→ Task objective:
Set down nothing except the lines starting at the one with "[ETBIS] (1030, 2085)" and ending at the final line of the material, each word for word.

*** Begin section ***

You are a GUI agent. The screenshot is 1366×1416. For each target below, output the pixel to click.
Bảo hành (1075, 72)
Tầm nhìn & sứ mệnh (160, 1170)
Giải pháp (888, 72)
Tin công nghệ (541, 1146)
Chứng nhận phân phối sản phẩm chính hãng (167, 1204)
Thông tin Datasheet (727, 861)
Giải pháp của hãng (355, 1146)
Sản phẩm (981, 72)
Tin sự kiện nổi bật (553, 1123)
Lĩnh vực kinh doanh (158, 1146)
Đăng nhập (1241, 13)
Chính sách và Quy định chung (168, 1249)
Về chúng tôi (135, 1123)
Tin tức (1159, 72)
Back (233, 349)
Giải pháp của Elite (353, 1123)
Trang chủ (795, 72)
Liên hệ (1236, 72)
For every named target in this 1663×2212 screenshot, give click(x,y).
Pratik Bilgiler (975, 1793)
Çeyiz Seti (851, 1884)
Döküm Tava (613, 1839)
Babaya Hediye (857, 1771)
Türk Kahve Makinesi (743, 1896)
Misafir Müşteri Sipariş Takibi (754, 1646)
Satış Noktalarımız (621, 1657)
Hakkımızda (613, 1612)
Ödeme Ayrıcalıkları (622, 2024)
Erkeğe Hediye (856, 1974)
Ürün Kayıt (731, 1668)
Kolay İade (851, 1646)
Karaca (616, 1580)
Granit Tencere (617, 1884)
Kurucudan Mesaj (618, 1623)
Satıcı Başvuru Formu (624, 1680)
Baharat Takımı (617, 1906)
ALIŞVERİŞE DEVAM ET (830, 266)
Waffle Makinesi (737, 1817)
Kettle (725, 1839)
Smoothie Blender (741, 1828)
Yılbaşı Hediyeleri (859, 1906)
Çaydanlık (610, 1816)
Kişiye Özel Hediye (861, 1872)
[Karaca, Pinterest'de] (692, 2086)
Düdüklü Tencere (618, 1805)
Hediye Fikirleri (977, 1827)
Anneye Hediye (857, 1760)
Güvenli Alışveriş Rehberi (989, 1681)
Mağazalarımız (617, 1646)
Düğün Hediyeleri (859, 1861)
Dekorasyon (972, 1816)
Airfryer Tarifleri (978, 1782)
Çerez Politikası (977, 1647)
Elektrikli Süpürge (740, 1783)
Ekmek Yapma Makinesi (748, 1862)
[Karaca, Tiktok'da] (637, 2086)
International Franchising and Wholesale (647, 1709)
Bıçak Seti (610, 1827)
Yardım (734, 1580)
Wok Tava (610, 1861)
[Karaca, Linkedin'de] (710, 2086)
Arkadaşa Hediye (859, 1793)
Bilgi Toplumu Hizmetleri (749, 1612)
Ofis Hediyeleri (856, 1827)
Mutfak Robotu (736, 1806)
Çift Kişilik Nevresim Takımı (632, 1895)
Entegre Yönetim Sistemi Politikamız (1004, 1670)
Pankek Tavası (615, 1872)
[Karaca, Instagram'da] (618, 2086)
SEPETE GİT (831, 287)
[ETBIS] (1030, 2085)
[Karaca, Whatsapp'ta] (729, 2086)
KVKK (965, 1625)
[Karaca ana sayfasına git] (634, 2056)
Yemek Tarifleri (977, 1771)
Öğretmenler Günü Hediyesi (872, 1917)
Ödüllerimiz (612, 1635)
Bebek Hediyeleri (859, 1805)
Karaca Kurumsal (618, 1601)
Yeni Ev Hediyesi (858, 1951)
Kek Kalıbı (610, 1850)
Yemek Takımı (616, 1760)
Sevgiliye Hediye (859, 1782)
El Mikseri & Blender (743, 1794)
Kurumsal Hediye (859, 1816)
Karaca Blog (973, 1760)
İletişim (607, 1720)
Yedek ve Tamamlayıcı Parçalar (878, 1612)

*** End section ***

→ Result below:
[ETBIS] (1030, 2085)
[Karaca, Whatsapp'ta] (729, 2086)
KVKK (965, 1625)
[Karaca ana sayfasına git] (634, 2056)
Yemek Tarifleri (977, 1771)
Öğretmenler Günü Hediyesi (872, 1917)
Ödüllerimiz (612, 1635)
Bebek Hediyeleri (859, 1805)
Karaca Kurumsal (618, 1601)
Yeni Ev Hediyesi (858, 1951)
Kek Kalıbı (610, 1850)
Yemek Takımı (616, 1760)
Sevgiliye Hediye (859, 1782)
El Mikseri & Blender (743, 1794)
Kurumsal Hediye (859, 1816)
Karaca Blog (973, 1760)
İletişim (607, 1720)
Yedek ve Tamamlayıcı Parçalar (878, 1612)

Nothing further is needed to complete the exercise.